Robyn Hitchcock: Fegmania! (1985)

Fegmania (or, more accurately, Fegmania!) served as my introduction to Robyn Hitchcock when it first arrived at the radio station during my college radio DJ'ing days.  And to this day it remains pretty much my favorite Hitchcock release, though his entire career, from his early days leading The Soft Boys to his current status as an indie rock elder statesman reliably releasing great albums every year, is littered with fantastic music.

It's hard for me to evaluate this objectively, since it will always have particular emotional resonance as my introduction to an artist for whom I have such admiration and who has long been part of my musical life, but I do think it stands up particularly well on the merits.  Recorded with the Egyptians (essentially the Soft Boys minus guitarist Kimberley Rew, who had moved on to form Katrina & The Waves), the album is a near-perfect amalgam of jangly college radio guitar rock in an R.E.M. vein, Sgt. Pepper-era Beatles-infused psych-pop (with Hitchcock's vocals skirting between John Lennon and Syd Barrett), and Hitchcock's somewhat absurdist and Monty Python-esque lyrical gifts.

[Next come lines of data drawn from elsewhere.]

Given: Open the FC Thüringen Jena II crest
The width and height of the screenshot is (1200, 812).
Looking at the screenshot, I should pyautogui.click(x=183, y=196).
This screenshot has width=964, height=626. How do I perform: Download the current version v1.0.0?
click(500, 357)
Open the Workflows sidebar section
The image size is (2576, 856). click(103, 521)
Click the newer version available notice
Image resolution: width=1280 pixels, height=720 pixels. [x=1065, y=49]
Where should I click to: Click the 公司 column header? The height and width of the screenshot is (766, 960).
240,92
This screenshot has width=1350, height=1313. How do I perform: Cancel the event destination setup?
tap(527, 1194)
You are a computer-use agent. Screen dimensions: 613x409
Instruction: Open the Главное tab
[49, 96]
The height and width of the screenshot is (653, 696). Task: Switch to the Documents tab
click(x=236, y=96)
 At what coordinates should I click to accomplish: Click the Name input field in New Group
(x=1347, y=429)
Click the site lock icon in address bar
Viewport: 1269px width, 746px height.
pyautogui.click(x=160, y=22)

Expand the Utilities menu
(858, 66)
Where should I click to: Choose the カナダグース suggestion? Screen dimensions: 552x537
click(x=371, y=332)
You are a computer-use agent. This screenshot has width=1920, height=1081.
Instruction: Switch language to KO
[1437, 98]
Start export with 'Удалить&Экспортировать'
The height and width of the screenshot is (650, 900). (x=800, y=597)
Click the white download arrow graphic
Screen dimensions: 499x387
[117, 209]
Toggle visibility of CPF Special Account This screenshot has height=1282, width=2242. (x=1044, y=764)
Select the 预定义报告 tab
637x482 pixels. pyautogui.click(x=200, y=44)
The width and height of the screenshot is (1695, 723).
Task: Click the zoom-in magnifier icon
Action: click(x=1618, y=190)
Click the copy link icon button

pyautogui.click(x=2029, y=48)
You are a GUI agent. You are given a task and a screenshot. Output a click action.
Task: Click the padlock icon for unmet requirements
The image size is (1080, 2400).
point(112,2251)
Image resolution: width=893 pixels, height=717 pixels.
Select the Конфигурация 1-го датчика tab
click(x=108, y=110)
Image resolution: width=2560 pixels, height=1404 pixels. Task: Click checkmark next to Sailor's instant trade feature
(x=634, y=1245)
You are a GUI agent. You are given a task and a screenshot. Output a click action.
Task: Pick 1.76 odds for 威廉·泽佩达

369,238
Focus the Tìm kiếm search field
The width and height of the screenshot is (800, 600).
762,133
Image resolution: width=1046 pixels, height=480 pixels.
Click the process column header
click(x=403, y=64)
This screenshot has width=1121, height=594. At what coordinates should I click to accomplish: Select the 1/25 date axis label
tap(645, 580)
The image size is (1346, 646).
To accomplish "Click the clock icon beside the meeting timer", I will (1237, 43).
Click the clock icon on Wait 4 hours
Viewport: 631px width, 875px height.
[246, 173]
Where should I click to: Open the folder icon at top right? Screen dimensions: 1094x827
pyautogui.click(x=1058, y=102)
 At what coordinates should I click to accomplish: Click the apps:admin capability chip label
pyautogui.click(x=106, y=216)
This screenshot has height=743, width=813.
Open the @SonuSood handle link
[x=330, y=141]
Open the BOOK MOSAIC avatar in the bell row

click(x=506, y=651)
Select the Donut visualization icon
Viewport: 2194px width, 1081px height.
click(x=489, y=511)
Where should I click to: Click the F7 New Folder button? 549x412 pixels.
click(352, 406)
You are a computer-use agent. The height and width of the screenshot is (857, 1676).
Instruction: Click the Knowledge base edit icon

The album is freakishly rich in catchy off-kilter pop with nary a dud to be found.  Particular favorites include "Heaven," the sort of perfect pop song that would be #1 for months in an alternate universe where the Top 40 was made up of actually great music; lead-off track "Egyptian Cream," highlighting Hitchcock's often absurd and creepy/sexy lyrical stylings coupled with a fantastic jangly guitar and punchy drum & bass combo; the Byrdsy jangle-pop of "Another Bubble"; the disturbing yet compelling "My Wife & My Dead Wife"; and the buoyant bubblegum-psychedelia of "Strawberry Mind."  And while it's been released in various iterations, the CDs typically append some key bonus tracks, including a terrific turn on "The Bells of Rhymney," one of many visits by Hitchcock to the Byrds catalog.

(While you can still find the original album, I'd go with the amazing box set Luminous Groove, which pairs this with its equally excellent studio follow-up Element of Light, the live album that came out between the two, and a metric fuckton of rarities and the like.)

Here's a video for a contemporaneous live take on "Heaven":
And, hey, some kid put together a home movie for "My Wife & My Dead Wife"; weird, but this sort of thing should definitely be encouraged.
Here's the official video for "The Man With The Lightbulb Head," probably my least favorite song on the album (definitely more on the Captain Beefheart side of the equation) but Robyn's first official video so let's go with it:

Comments

  1. It felt like this record was glued to the turntable at the record store where I worked . I have fond memories of this and it is the Hitchcock album I go back to most often, but there is something about hearing an album played by others SO many times that takes a little bit of the shine away.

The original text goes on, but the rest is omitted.